「なんかいい本ないかなー」とブックオフを物色していたときに惹かれた一冊。
単にタイトルと表紙がかっこよくてジャケ買いした。
一見、堅苦しそうなタイトルで、難解そうに思えたがそんなことはない。
よくあるビジネス書のような、「こうあるべき、こうしなさい」のような指南書というより、エッセイ集。
「私はこういう考え方をしています」という紹介。いわば、考え方のヒントを与えてくれる本。
本書のあとがきにも、
自分がどういう考え方をしているか、ということを意識するには、ほかの人の型に触れるのが有効である。
とあるように、自分の考え方を見直すきっかけと刺激をくれる一冊となっている。
ボリューム的にも200ページ程度で手軽さが魅力。カテゴリーごとに分かれているので気になった箇所だけをつまみ読みするのもよし。 購入後に知ったことだが、東大、京大の生協でベストセラーにもなっているらしい。
と前置きが長くなったが、気になったカテゴリーをピックアップしつつ、書評という名の感想を。。。。
グライダー
最初の章の、最初の項目であり、著者が本書を通して、一貫と主張していることである。勉強することの本質をグライダーと飛行機に例えて紹介している。
人間には、グライダー能力と飛行機能力とがある。
受動的に知識を得るのが前者、自分でものごとを発明、発見するのが後者である。
学校は、指導者と教科書ありきの受け身の姿勢。独学で知識を得ることができない=自力で飛び上がることができないグライダー人間。まさに、言われたことだけをこなすのは得意なグライダー人間!俺のことか!?
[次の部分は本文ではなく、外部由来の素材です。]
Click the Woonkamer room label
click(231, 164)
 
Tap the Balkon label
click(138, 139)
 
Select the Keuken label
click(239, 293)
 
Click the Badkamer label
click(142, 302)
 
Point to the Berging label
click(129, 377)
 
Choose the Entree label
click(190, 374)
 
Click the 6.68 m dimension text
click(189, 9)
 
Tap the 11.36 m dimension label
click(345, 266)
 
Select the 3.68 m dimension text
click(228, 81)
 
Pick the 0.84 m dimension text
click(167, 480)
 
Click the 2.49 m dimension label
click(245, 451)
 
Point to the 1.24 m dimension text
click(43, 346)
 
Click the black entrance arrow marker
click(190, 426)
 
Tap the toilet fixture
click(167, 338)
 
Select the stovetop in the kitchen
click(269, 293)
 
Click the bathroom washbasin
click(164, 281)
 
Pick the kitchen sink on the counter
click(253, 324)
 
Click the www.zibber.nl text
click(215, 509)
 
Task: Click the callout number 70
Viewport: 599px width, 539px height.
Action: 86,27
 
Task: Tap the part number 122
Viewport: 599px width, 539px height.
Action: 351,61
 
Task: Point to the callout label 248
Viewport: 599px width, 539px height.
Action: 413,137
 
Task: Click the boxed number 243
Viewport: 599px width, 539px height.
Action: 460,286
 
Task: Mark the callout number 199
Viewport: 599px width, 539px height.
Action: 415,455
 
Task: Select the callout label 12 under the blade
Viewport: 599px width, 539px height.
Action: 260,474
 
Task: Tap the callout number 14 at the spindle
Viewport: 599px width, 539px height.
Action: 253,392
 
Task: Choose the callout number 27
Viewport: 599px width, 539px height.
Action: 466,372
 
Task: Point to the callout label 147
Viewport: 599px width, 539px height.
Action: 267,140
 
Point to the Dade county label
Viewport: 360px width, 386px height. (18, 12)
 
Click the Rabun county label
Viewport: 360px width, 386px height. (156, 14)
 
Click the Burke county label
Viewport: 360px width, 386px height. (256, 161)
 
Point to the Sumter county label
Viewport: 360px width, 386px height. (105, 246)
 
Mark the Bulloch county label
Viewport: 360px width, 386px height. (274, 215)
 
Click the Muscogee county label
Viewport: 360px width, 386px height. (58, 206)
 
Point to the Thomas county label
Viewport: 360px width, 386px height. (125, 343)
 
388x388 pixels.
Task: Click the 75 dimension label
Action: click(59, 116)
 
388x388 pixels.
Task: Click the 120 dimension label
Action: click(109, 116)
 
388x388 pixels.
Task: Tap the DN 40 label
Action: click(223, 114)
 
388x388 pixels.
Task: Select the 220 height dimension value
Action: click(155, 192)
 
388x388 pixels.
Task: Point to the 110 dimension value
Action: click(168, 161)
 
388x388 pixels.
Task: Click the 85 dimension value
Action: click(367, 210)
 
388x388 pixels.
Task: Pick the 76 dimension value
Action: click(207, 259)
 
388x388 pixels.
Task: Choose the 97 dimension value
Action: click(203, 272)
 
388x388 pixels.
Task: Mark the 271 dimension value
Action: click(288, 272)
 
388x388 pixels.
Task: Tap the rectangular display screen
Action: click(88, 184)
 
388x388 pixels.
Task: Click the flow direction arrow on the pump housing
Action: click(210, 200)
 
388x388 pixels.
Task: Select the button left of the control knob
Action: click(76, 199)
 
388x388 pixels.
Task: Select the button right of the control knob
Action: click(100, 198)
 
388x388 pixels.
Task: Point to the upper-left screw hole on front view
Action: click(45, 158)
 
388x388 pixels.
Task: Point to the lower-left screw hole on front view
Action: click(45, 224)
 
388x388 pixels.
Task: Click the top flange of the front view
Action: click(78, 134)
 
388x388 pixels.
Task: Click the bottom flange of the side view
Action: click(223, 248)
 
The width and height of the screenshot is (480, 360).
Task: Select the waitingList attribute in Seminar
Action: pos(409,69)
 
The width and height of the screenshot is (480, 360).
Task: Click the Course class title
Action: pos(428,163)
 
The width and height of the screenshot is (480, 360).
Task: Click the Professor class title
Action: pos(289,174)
創造に必要なのは、思考という名のエンジンを搭載した飛行機人間。そうあるにはどうすればいいか?創造するには何が必要か?自発的になるには方法は?そんなことのヒント紹介してくれる本となっている。
朝飯前
この「朝飯前」の章は、極論だけど真似したい項目であった。
朝に活動することが効率的ということは僕自身も何となく身を持って感じていた。
例えば、夜書いた文章を翌朝読み返すと、推敲し直すべき箇所がけっこうあったりする。また、夜悩んだ問題も翌朝思考し直すと、あっさり解決策が見つかったりする。
そんな経験則からも朝の方が活動に適していることは承知していた。
朝飯前とは、朝食前にもできるほど簡単という意味だが、著書はこれを、朝食前だからこそ簡単にできると解釈する。
そして朝食を抜くことによって、朝飯前の時間を長く確保する。
朝食兼昼食をとった後は、ひと眠りする。簡易的な昼寝ではなく、布団を敷いた本格的な睡眠だ。
起きた時には自分だけの朝が手に入る。ここでも朝食はとらずに、夕方に朝食兼夕食をとる。そうすることで、それまでの時間が朝飯前の時間というて活動できるというわけだ。
寝て疲れをとった後+腹に何も入っていない状態こそが、思考に最適な時間だとすれば、これほど効率的なサイクルはない。
一日が二日になっている。
いかがだろうか?ある種、突拍子もない偏屈な考え方だともいえるだろう。けど、好き。
セレンディピティ
Wikipediaによると、
セレンディピティ(serendipity)とは、素敵な偶然に出会ったり、予想外のものを発見すること。また、何かを探しているときに、探しているものとは別の価値があるものを偶然見つけること。平たく言うと、ふとした偶然をきっかけに、幸運をつかみ取ることである。
とある。
日常的にシーンでは、試験前に勉強していて机に向かう。きまぐれに漫画に手がのびる。普段全く興味がなかった漫画だが、読み始めると予想外の面白さに止まらない。ふとしたきっかけで新しい関心の芽がでることは一種のセレンディピティだ。
これに類する経験は誰しもあるのではないだろうか?
中心的関心より、周辺的関心の方が活発に働くのでは?という考えがセレンディピティ現象である。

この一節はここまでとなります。